Le bureau local Force Ouvrière Justice fait le constat alarmant d’un ras- le- bol généralisé des violences commises envers les personnels dans l’exercice de leurs missions régaliennes.
L’autorité des personnels est de plus en plus mise à mal par une voyoucratie qui défie le règlement intérieur, les failles sécuritaires et juridiques de notre administration.
Force Ouvrière Justice appelle à une solidarité et sursaut de la communauté pénitentiaire et un soutien indéfectible de la direction.
Force Ouvrière Justice ne cautionnera aucune frilosité et banalisation dans la fermeté des réponses apportées par l’administration contre les auteurs et co-auteurs d’agressions sous ses différentes formes envers les personnels.
Depuis plusieurs jours, le bâtiment D4 marche sur des braises, sans jeu de mots, au rythme d’un détenu ingérable à qui on peut prêter toutes les qualificatives au vu de ses faits d’armes en détention : pyromanes multirécidivistes, auto-agressifs, tentatives de suicides ou chantage au suicide, tapages, violence envers les personnels etc…
Les personnels sont à bout de nerfs et à cran dans la gestion de ce pyromane qui multiplie les allers –retours au quartier disciplinaire et D4. Sans compter la mise en danger de la vie d’autrui et de lui-même, la destruction du mobilier pénitentiaire dans un contexte de surpopulation carcérale …

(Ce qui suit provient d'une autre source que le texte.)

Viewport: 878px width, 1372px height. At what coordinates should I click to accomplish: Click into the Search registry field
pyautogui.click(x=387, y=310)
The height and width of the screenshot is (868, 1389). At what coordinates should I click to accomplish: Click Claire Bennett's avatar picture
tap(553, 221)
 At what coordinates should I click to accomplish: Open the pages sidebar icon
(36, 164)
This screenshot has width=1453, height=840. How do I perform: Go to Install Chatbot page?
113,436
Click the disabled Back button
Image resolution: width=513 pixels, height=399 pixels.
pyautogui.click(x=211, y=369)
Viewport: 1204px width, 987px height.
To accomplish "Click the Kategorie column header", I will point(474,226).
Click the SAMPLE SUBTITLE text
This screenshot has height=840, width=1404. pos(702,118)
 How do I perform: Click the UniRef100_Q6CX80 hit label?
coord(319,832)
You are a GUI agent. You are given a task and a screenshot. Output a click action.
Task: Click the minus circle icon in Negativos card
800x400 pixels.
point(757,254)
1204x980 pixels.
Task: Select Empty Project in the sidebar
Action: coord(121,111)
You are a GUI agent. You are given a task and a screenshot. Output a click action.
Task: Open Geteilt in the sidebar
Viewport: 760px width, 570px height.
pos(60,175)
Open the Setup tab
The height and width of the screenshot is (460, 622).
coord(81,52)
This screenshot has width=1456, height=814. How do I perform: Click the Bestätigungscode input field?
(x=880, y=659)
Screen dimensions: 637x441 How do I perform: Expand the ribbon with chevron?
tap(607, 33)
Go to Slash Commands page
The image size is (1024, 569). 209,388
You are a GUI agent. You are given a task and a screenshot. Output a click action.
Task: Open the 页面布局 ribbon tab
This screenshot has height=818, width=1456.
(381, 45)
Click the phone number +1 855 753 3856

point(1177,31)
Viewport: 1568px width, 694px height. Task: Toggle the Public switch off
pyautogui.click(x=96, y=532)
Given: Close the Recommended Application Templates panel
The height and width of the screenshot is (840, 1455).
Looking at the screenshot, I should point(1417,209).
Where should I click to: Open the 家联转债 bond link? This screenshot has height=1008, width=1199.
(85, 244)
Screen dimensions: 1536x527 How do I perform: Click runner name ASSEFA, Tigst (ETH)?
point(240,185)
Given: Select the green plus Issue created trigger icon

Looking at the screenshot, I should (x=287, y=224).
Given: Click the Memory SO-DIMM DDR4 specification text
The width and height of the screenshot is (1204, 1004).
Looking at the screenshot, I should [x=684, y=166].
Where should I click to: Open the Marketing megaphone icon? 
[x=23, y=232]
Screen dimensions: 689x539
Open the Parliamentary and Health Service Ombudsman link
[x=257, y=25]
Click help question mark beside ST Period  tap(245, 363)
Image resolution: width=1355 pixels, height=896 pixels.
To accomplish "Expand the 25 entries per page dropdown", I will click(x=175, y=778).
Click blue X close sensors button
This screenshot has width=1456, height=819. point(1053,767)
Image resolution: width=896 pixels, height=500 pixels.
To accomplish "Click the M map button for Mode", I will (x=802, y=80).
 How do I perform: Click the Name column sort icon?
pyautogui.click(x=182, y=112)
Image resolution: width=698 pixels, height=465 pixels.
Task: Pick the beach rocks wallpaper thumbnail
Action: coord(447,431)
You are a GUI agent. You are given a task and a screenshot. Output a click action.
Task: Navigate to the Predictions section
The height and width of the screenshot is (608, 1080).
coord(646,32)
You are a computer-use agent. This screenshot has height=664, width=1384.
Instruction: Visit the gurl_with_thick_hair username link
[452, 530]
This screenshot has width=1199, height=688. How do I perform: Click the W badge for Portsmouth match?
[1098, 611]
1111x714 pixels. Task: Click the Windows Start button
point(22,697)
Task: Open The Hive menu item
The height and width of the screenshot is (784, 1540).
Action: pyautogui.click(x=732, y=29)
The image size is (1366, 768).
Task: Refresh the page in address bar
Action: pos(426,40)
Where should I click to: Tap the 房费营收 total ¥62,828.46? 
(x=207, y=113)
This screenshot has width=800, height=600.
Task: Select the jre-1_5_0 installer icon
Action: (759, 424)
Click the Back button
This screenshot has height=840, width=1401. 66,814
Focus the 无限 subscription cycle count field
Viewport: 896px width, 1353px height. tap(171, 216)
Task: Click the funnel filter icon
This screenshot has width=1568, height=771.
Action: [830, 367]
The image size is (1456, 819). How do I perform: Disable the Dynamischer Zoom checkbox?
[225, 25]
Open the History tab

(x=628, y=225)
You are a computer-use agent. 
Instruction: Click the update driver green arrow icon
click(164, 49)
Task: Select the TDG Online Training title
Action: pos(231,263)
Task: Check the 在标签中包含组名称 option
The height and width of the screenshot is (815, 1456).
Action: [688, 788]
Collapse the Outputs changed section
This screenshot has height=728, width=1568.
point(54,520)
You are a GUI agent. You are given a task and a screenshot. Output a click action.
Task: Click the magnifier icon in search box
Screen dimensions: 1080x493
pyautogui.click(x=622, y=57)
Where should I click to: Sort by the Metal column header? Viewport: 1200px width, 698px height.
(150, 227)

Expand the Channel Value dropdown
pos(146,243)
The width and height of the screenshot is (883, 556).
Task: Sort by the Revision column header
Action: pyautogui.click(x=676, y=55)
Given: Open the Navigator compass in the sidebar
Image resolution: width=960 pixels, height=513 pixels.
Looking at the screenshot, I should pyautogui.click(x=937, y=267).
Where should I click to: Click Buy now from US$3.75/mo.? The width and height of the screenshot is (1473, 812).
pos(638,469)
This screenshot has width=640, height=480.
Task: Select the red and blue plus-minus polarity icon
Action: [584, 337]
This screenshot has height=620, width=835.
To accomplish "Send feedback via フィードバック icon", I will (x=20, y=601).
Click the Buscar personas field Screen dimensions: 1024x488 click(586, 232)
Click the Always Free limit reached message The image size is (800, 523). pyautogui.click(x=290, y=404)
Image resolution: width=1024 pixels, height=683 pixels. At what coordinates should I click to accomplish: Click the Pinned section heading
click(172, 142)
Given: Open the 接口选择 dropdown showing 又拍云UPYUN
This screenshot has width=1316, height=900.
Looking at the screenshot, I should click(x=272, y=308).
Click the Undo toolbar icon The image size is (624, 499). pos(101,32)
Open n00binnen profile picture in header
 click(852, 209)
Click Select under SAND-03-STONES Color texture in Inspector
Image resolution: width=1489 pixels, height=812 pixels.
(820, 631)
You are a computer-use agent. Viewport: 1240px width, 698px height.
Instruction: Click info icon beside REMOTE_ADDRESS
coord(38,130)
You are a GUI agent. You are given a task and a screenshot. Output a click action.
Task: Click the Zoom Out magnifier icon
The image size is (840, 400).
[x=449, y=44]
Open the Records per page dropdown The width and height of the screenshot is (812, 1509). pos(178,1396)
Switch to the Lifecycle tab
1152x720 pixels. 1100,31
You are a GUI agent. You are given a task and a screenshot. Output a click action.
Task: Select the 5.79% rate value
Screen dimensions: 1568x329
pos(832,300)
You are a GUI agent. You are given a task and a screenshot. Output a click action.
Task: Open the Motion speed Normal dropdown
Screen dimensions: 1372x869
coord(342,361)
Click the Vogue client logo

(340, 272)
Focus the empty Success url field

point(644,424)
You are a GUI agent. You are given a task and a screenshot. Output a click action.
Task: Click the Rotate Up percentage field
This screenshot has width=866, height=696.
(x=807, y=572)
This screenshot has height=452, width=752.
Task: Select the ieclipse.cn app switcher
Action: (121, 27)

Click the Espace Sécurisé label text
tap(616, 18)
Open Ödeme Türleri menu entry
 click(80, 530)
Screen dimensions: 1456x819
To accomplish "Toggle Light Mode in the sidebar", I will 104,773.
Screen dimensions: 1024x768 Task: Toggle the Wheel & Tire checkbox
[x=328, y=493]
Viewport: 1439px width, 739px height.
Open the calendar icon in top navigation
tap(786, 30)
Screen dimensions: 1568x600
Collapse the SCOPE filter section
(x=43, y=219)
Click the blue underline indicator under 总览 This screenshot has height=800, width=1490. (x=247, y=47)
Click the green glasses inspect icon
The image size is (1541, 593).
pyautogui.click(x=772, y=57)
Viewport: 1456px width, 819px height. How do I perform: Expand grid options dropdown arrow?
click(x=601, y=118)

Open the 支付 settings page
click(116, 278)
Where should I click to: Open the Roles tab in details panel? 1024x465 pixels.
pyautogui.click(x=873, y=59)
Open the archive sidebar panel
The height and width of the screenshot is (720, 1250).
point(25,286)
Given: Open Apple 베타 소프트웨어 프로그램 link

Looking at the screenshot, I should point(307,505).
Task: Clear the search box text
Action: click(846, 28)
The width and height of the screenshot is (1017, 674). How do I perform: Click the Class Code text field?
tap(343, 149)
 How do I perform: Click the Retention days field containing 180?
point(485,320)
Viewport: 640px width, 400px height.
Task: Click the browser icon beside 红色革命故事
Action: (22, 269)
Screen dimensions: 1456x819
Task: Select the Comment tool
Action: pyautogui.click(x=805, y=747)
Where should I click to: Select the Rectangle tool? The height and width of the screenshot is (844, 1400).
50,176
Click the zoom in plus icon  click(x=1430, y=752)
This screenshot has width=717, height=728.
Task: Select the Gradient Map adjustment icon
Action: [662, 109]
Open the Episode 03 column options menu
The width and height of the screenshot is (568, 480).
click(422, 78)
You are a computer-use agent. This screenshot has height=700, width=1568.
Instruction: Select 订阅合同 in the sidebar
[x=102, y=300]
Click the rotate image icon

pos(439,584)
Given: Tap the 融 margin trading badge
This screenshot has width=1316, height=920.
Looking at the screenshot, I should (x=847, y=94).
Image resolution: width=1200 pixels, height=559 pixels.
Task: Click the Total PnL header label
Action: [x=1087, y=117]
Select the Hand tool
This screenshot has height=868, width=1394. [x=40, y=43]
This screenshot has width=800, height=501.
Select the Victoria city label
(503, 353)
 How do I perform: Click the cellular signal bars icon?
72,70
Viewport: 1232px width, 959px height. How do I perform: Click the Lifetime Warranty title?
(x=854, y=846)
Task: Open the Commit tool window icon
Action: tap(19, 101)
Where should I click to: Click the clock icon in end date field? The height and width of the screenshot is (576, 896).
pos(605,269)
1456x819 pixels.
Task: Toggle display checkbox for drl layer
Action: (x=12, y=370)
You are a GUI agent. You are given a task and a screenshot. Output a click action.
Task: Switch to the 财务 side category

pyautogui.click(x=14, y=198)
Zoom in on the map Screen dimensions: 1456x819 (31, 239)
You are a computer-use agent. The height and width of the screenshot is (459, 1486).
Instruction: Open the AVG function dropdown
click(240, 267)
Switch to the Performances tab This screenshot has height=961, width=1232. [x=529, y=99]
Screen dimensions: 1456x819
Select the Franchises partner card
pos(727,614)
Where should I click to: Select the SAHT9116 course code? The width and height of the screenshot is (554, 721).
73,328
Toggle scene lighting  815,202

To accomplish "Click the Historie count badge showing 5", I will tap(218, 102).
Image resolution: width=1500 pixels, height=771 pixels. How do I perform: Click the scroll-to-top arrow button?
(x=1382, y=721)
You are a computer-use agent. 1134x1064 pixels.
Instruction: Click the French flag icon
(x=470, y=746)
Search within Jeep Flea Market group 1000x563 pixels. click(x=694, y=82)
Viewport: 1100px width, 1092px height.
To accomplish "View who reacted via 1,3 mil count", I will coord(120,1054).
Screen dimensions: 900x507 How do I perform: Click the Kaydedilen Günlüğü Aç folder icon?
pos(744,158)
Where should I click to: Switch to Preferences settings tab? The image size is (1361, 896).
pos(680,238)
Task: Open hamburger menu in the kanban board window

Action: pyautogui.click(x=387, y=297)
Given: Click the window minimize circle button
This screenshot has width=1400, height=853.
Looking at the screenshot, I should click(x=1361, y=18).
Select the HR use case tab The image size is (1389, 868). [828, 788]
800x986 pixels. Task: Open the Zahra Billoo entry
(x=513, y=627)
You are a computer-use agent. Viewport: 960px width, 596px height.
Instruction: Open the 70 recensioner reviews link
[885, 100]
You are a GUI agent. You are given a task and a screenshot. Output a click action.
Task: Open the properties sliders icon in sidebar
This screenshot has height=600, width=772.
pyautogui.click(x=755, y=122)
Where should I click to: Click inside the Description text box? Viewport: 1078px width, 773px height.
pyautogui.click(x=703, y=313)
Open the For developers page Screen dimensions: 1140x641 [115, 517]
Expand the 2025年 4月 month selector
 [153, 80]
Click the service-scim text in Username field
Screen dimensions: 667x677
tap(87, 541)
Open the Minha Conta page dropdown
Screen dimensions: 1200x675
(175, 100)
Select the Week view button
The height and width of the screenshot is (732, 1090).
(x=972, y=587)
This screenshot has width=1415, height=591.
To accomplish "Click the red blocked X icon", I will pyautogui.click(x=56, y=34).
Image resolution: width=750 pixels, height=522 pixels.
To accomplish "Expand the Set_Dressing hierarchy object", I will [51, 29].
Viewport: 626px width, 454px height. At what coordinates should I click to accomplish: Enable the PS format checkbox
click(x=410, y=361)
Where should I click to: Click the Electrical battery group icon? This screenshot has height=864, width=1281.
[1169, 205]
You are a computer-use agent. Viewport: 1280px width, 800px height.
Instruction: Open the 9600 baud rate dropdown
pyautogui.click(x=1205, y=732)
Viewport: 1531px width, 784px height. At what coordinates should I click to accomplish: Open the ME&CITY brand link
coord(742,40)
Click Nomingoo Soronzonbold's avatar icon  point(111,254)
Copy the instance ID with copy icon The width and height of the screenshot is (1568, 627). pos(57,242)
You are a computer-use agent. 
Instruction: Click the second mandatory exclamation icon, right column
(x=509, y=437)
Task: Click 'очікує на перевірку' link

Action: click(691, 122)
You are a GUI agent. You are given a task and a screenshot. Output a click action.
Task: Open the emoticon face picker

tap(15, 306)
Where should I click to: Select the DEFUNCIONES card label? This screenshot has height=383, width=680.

Le bureau local Force Ouvrière Justice rappelle à ce pyromane « à jouer avec le feu, on finit par se brûler »!
Par conséquent, notre organisation professionnelle alerte sur un épuisement professionnel des collègues dans la gestion de ce détenu et sollicite des mesures pour un accompagnement psychologique sur cette structure justifiée par la répétitivité des actes délictuels à mettre à son actif, dans un laps de temps assez court.
De plus, le nombre de gestions renforcées des ouvertures de cellules reste un indicateur inquiétant sur l’agressivité potentielle de certains détenus dont la grande partie souffre de troubles du comportement.
A titre d’exemple le quartier mineur est sous tension avec 6 ouvertures à 2+1 auquel il faut ajouter la gestion énergivore d’un TIS. Quant au 4eme étage, on aurait dit une annexe« SMPR » mais sans la prise en charge qui va avec, on compte plus 7 ouvertures à 2+1 et 7 ouvertures à 2 agents.
Pas étonnant de constater la pression exercée sur les agents sur ses différents secteurs et la dangerosité à chaque ouverture de cellule.
Ainsi, l’une de nos collègues a fait les frais de l’agressivité d’un de nos pensionnaires affectés sur cette « unité » lors de la distribution du repas en ce mercredi 20 décembre 2023.
Mécontent d’un simple rappel au règlement intérieur de la surveillante qui lui demanda de baisser le volume de sa radio, il laissa exploser sa colère en insultant copieusement l’une des collègues avant de balancer son assiette de repas vers la fenêtre.
Puis, d’un geste brusque dans l’incapacité de se contrôler, il lança violemment un bol en verre rempli de denrées sur le genou de notre collègue avant qu’elles ne puisent refermer la porte.
Bilan : 2 collègues sous le choc et une qui se plaint d’une vive douleur au niveau du genou.
Quant au détenu il a été acheminé au quartier disciplinaire pour retrouver un peu de quiétude et de calme…
Le bureau local Force Ouvrière Justice appelle l’ensemble des personnels tous corps et grades confondus à redoubler de vigilance dans ce contexte particulier.
Le bureau local Force Ouvrière Justice incite les collègues à déposer plainte pour ne pas banaliser de tels agissements.
Le bureau local Force Ouvrière Justice soutient nos collègues et les accompagneront dans leurs différentes démarches administratives et judiciaires.